Ich duld' es nicht!--Wenn die Trompete klingt, ein Schuß fallt, mir
fahrt's durch Mark und Bein!  Ach, es reizt mich nicht, es fordert mich
nicht, auch mit einzugreifen, mit zu retten, zu wagen.--Elender,
schimpflicher Zustand!  Es ist besser, ich end' auf einmal.  Neulich
sturzt' ich mich ins Wasser, ich sank--aber die geangstete Natur war
starker; ich fuhlte, daß ich schwimmen konnte, und rettete mich wider
Willen.--Konnt' ich der Zeiten vergessen, da sie mich liebte, mich zu
lieben schien!--Warum hat mir's Mark und Bein durchdrungen, das Gluck?

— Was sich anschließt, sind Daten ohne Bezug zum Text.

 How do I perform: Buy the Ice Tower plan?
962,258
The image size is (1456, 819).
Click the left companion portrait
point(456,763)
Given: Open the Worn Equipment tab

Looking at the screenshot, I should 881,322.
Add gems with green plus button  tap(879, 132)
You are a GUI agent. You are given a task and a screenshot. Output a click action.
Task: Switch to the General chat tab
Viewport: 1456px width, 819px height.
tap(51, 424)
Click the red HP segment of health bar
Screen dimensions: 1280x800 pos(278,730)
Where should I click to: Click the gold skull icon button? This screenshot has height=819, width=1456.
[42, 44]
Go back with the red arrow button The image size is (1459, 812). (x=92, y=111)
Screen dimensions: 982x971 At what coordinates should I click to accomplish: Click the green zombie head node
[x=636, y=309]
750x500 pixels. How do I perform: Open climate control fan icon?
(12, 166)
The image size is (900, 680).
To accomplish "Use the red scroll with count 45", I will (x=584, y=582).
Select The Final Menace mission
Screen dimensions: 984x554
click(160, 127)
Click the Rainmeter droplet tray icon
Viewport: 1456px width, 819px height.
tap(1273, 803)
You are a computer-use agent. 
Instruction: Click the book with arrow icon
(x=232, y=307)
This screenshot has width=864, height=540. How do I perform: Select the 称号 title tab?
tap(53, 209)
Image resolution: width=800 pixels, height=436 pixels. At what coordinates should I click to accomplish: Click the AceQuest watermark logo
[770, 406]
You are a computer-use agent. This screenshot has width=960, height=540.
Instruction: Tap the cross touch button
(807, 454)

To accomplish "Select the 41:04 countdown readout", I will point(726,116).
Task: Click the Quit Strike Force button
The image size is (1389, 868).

Warum haben mir diese Hoffnungen allen Genuß des Lebens aufgezehrt, indem
sie mir ein Paradies von weitem zeigten?--Und jener erste Kuß!  Jener
einzige!--Hier (die Hand auf den Tisch legend), hier waren wir
allein--sie war immer gut und freundlich gegen mich gewesen--da schien
sie sich zu erweichen--sie sah mich an--alle Sinnen gingen mir um, und
ich fuhlte ihre Lippen auf den meinigen.--Und--und nun?--Stirb, Armer!
Was zauderst du?  (Er zieht ein Flaschchen aus der Tasche.) Ich will dich
nicht umsonst aus meines Bruders Doktorkastchen gestohlen haben, heilsames Gift!  Du sollst mir dieses Bangen, diese Schwindel, diese Todesschweiße auf einmal verschlingen und losen.